O Amor em 79:05 tem uma linguagem intimista e seu texto se parece com crônica, mas não é. A linguagem adotada parece poética, mas não é. O que falta de estrutura literária, sobra em emoção, teatralismo, as vezes natural, as vezes espetaculoso, com forte viés homossexual.

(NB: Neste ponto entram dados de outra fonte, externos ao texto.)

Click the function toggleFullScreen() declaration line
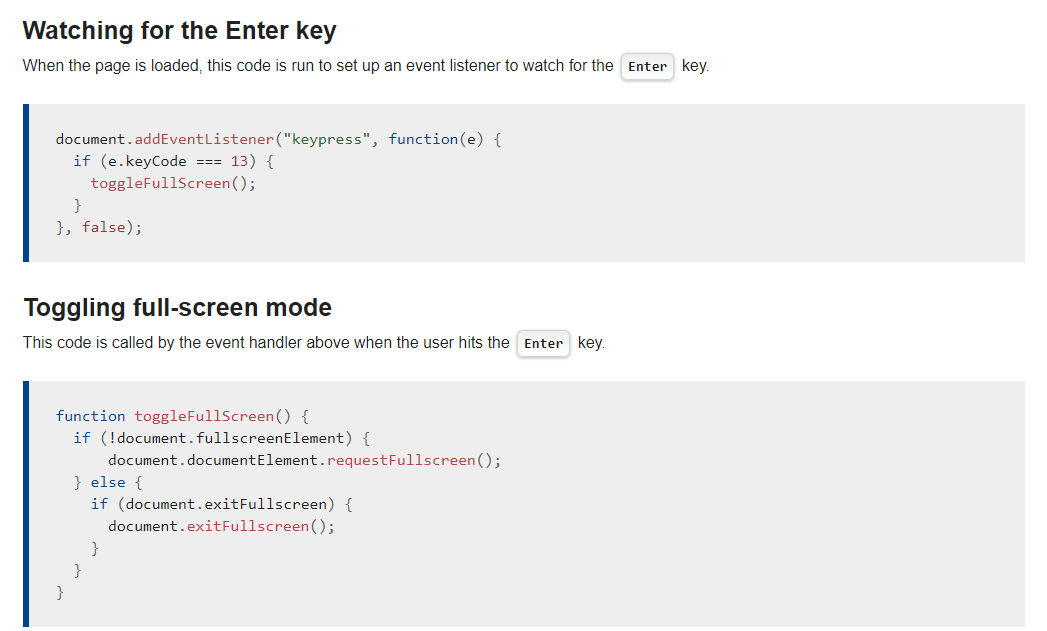1047x631 pixels. point(182,416)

Raramente livros escritos por artistas da área do cinema, televisão ou teatro possuem tanta qualidade de escrita.




Bom
Rafael Mafra
03/07/2002 às 20:36
Brasília - DF

Além do conto que li no bar, li uns poucos outros. Mas me parece que o autor atinge o objetivo de dar o tom intimista a todos os contos. Só que os contos são curtos demais e a literatura é dura: esquece-se a maioria.


Marcio Mafra
18/01/2013 às 19:17
Brasília - DF

Dezenas de breves contos narrados, em geral, na primeira pessoa, tendo o amor como tema.

Marcio Mafra
18/01/2013 às 19:17
Brasília - DF

Eu criei um corvo achando que alimentava uma ave do paraíso. Te criei mal. Plantei na calçada e me veio um amor minguado, pelas frestas. Prefiro pensar que é só por um tempo, enquanto o tempo passa e a calçada racha. Ganhar tempo, se acostumar com a idéia da asa, pra ver se dá pra voar num corvo, se isso interesso. Pensar que você vai passar um mês fora, sei lá, mas que volta. Parece coisa de quem vai partir ou morrer. E não deixa de ser. Vou ter que matar e assim, alguma coisa dentro de mim, morre. Me envenenar e suportar o veneno, para que o mais fraco em mim, morra. Espero que seja você. Acontece. Estou certo de que tudo foi tentado; menos o pior: o choque no louco, a separação. É claro que a vontade era bem diferente; era que meu pai de santo tivesse razão: havia encontrado o amor da minha vida. Não posso pensar nisso, senão te sobrevivo e morro aos pedaços cada vez que você olha pra outro, cada vez que você não liga, cada vez que falta ar. Fiquei preso no seu peito; suas costelas, as grades da gaiola, da jaula. Dor de amor é esquisito, não tem jeito; só um remédio, tão difícil como esquecer uma paixão: encontrar outra. Por menor que seja. Qualquer curiosidade ajuda. Não precisa ser aquele amor de Romeu, de ficar ouvindo o canto da cotovia; um ficar a fim, já alivia. Um a fim qualquer, já sopra a dor. Amar é o vício dos ávidos, de quem comeu maçã. Matéria prima ,de quem cria, da natureza morta. É da mesma natureza da flor, por isso tantos tipos de amor. Por isso tão usada essa rima. Tudo tem dois lados, tem avesso, e isso entorta, divide, confunde. Assim como a arte precisa de dinheiro, artista precisa da falta para criar o belo. Quem cria se apaixona, se desapaixona, cria corvos; ama gralhas, migalhas... E pinta aves do paraíso. ..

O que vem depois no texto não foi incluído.